Outer space is not pitch black, says scientists

Date:23 November 2020 Author: Kirsten Jacobs

A new study reveals that what we have believed about outer space for decades is not true. Scientists have determined that outer space is not pitch black as thought, but rather filled with light.

The study, which is scheduled to be published in The Astrophysical Journal, explains that while space is dark there is tons of unexplained light being emitted.

Astronomer Tod Lauer of Arizona’s National Optical Astronomy Observatory and a team of researchers with NASA’s New Horizons space mission used existing data from the New Horizons LORRI camera to measure the optical-band sky brightness within seven high galactic latitude fields.

The team used the LORRI camera and simple relescope to take images of space, then studied the emptiest images captured and processed them to remove any residual zodiacal light. Once processed, they were left with clean images of deep space without any light pollution, yet still found light sources coming from beyond our own galaxy. Even after subtracting more light they believe could be attributed to all the galaxies, there was still a substantial amount of unexplained light.

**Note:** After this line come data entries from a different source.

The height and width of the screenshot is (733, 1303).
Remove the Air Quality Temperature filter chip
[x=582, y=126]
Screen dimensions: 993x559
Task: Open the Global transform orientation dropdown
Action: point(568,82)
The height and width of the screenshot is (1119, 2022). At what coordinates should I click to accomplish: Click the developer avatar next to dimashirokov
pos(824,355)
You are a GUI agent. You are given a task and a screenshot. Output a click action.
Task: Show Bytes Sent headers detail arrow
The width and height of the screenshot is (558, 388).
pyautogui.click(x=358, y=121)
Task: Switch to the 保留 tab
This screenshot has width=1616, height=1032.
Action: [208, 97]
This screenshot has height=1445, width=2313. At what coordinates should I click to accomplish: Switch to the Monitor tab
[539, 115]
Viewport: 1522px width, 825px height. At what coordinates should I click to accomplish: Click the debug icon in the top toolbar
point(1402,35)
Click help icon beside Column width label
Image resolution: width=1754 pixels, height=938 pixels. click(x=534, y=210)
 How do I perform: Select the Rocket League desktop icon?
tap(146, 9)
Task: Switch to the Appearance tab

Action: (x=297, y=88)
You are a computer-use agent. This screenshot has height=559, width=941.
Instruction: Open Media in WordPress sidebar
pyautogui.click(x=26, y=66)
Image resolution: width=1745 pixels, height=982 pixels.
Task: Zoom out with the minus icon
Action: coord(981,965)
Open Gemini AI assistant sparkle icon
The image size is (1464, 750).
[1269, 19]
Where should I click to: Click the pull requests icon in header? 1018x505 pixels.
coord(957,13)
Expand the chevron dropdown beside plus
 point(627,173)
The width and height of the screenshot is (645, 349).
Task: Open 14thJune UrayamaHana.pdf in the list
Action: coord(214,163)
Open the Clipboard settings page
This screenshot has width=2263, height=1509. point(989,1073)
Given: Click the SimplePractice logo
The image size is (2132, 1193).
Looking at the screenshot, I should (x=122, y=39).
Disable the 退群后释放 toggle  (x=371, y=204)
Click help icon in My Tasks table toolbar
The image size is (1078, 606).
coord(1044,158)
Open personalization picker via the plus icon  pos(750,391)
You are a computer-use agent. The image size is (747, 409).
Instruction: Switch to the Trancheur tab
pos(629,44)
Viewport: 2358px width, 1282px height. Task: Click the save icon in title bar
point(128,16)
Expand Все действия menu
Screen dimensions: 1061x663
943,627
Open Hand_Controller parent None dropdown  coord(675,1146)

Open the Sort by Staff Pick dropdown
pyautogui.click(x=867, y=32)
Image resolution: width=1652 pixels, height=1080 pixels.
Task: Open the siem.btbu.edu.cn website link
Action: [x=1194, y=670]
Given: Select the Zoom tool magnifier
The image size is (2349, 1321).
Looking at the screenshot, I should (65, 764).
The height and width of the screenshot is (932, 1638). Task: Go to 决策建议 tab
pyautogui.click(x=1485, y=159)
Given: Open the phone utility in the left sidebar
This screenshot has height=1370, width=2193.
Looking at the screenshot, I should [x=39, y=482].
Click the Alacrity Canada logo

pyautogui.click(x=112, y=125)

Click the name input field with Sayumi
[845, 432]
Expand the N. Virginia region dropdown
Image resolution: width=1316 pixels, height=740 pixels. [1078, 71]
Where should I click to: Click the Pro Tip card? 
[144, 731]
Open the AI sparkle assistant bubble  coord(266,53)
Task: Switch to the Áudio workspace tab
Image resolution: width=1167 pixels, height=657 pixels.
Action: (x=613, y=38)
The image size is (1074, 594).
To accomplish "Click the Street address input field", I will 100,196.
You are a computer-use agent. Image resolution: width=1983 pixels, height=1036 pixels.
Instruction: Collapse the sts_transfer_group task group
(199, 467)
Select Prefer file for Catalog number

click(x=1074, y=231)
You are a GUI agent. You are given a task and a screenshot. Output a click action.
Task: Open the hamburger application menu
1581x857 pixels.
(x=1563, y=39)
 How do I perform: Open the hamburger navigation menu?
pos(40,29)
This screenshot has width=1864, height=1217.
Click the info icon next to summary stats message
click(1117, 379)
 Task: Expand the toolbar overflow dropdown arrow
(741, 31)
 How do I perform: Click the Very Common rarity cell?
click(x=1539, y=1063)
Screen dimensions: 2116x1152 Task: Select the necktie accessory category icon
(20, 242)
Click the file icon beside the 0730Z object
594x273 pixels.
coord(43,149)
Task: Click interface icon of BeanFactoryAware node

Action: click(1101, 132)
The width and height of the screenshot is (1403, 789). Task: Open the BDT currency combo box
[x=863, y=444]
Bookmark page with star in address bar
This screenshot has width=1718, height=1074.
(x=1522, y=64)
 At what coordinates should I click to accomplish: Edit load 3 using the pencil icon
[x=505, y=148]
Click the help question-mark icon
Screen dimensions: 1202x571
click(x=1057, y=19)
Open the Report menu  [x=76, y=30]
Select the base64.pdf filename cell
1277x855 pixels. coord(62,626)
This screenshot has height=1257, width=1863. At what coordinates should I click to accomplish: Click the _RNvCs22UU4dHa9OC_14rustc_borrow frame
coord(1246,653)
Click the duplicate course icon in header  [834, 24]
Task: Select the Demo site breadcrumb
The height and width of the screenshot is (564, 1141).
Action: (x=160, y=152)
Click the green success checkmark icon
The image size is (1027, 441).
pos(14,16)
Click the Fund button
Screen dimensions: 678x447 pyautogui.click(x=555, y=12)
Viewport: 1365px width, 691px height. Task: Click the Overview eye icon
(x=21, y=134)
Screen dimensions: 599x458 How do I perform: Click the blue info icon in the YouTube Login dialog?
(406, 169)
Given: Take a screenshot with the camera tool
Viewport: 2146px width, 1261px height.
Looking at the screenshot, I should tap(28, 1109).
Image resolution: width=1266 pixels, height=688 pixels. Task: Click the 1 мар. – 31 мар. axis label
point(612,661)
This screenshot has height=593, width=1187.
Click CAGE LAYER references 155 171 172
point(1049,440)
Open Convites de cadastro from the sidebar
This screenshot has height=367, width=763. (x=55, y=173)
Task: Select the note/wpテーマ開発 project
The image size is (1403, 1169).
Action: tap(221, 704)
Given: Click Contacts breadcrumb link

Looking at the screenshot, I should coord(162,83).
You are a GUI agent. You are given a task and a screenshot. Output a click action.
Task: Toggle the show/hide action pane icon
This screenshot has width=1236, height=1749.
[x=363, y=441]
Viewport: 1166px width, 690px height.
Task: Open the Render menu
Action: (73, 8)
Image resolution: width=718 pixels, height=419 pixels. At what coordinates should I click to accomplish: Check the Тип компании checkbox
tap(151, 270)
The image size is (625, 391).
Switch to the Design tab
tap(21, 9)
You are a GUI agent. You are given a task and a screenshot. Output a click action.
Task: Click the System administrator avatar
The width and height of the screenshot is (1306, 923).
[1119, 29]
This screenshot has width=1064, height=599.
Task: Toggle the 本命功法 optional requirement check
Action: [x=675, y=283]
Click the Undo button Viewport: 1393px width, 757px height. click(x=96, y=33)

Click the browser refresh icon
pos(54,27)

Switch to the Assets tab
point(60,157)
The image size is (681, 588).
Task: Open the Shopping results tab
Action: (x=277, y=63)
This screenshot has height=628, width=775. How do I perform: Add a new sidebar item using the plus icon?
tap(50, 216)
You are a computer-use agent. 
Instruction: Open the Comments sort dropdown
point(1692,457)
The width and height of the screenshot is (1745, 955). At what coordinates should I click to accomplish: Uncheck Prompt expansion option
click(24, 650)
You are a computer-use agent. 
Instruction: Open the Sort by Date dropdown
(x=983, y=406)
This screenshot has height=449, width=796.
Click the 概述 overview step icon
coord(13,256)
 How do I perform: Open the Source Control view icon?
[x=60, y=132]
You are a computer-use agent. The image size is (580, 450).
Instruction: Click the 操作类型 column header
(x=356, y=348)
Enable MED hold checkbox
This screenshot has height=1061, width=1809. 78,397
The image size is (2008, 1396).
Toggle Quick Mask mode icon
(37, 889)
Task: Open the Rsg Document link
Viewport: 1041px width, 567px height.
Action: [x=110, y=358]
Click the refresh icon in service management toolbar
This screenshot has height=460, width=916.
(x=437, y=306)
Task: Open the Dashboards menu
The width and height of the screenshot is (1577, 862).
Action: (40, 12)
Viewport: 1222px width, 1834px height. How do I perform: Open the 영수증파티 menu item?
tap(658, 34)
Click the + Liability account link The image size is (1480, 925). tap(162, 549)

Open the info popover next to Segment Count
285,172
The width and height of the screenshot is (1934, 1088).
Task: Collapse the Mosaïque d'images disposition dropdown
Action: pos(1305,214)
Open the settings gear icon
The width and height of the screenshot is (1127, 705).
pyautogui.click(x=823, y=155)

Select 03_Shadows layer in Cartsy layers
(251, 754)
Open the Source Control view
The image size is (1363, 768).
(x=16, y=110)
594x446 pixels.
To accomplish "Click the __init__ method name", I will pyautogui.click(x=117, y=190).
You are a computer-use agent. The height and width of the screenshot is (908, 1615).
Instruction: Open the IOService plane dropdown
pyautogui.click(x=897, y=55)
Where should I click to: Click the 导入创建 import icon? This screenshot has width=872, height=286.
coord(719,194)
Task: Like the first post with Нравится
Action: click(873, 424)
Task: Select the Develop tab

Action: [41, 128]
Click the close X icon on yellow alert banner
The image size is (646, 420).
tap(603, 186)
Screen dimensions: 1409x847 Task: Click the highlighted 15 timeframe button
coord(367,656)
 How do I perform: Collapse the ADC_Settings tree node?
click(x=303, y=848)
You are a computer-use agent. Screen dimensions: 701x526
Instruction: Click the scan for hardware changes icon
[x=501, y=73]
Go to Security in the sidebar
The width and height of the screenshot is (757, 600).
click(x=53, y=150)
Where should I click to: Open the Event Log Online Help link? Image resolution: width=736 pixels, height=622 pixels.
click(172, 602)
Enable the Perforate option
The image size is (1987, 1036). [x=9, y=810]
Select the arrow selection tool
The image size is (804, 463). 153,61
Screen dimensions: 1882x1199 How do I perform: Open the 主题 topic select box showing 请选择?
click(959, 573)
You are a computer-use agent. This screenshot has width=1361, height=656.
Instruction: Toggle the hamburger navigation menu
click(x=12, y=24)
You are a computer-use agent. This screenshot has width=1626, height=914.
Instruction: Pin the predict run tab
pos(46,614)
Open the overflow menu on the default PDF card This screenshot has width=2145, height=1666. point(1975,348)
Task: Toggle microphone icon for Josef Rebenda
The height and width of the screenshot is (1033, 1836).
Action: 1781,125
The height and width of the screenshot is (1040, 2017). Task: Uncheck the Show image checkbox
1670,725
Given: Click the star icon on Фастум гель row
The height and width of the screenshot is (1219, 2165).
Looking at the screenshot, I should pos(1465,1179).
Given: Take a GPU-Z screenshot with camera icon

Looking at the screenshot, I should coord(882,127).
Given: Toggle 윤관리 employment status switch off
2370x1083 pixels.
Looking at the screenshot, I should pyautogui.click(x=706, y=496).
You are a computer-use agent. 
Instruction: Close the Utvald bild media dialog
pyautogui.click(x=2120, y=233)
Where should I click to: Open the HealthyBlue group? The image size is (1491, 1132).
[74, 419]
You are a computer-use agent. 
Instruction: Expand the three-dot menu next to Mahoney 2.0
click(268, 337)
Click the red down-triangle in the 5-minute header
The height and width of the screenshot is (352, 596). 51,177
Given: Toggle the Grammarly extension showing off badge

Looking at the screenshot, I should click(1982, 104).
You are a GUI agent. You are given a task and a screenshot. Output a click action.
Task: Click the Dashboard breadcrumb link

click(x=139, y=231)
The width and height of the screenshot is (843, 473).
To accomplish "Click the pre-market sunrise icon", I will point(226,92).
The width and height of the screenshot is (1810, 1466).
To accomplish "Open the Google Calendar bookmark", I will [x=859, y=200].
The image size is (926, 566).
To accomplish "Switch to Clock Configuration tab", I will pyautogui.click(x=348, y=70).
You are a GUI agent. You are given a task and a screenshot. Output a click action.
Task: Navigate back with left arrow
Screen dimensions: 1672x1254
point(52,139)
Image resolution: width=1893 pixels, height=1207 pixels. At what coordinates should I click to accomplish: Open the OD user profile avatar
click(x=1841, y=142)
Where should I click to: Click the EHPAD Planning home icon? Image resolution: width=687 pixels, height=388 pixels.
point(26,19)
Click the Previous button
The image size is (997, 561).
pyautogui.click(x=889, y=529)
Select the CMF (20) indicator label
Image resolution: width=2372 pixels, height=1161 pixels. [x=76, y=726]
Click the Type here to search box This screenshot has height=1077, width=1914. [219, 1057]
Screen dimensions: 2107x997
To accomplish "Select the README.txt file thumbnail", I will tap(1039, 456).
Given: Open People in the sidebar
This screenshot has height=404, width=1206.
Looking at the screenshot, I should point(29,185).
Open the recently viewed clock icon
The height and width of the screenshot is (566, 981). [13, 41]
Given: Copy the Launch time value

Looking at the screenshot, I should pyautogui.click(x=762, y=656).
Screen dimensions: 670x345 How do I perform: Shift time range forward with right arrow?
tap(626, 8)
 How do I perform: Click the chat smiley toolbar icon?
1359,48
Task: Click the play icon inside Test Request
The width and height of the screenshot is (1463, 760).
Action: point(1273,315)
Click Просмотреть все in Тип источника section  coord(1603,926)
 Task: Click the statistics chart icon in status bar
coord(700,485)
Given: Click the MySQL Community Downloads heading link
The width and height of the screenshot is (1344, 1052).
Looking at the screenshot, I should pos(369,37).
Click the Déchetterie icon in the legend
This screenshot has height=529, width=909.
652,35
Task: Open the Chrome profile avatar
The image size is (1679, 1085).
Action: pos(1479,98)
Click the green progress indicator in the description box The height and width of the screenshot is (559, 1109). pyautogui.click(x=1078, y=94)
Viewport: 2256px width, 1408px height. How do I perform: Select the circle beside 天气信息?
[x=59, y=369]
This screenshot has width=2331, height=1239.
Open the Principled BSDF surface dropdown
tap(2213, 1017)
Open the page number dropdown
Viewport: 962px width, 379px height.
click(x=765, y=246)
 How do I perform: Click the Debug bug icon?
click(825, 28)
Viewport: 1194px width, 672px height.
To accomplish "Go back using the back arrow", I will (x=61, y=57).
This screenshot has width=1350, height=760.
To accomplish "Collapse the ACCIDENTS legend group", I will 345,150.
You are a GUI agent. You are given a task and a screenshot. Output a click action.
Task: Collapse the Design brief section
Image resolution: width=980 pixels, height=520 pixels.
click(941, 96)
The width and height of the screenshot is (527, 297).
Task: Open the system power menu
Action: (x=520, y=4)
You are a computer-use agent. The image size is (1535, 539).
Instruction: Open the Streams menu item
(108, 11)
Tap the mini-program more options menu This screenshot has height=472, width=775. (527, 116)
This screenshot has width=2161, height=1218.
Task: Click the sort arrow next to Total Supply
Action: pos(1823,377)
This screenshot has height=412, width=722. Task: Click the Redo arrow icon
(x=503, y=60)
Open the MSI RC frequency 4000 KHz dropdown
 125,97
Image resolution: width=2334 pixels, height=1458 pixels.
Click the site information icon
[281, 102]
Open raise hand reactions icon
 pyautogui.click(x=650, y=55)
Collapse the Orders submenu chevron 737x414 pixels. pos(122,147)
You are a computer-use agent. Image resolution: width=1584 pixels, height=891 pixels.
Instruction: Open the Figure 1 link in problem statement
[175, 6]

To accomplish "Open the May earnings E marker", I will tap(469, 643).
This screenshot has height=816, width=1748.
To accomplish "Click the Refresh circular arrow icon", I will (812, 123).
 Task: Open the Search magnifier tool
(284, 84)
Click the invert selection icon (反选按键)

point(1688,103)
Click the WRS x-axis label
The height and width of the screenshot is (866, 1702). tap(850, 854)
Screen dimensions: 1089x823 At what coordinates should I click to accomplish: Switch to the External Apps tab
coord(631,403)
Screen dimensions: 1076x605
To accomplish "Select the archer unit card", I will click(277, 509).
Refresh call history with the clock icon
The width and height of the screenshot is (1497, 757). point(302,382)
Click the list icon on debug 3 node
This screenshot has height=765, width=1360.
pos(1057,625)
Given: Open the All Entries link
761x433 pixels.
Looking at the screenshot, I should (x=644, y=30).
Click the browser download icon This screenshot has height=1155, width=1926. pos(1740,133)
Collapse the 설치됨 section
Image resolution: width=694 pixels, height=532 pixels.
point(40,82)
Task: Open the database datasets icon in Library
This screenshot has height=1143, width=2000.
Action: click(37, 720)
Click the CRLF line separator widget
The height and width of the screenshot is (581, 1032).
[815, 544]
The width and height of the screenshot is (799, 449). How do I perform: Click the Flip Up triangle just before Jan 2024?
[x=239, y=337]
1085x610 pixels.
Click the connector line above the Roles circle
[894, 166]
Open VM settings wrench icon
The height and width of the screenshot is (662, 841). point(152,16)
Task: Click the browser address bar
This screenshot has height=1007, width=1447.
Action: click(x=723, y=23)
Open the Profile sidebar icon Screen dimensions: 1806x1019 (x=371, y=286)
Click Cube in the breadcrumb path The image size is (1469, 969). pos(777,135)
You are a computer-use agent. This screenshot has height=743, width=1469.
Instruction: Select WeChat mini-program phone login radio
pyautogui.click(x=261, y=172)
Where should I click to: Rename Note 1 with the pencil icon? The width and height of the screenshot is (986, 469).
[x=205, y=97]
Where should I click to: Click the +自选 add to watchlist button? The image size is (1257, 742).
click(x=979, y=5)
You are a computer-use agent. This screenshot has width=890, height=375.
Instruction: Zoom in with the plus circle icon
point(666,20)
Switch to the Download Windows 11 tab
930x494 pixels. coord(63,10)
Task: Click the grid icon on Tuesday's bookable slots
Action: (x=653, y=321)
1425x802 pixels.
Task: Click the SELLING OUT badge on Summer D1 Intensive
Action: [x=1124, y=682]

Researchers, however, are unsure of where this light is coming from. They hypothesize that is could be from yet undiscovered stars or galaxies, or something else entirely.

Despite not knowing where the light is coming from, this finding is sure to change how astronomers view space.

“They’re saying that there’s as much light outside of galaxies as there is inside of galaxies, which is a pretty tough pill to swallow, frankly,” said Michael Zemcov, an astrophysicist at Rochester Institute of Technology.

“As a person who studies the universe, I really want to know what the universe is made of and what are all the components of the universe,” said Marc Postman, an astronomer with the Space Telescope Science Institute in Baltimore. “We would like to think that the components that give off light are something that we can really get a good sense of and understand why there is that much light.”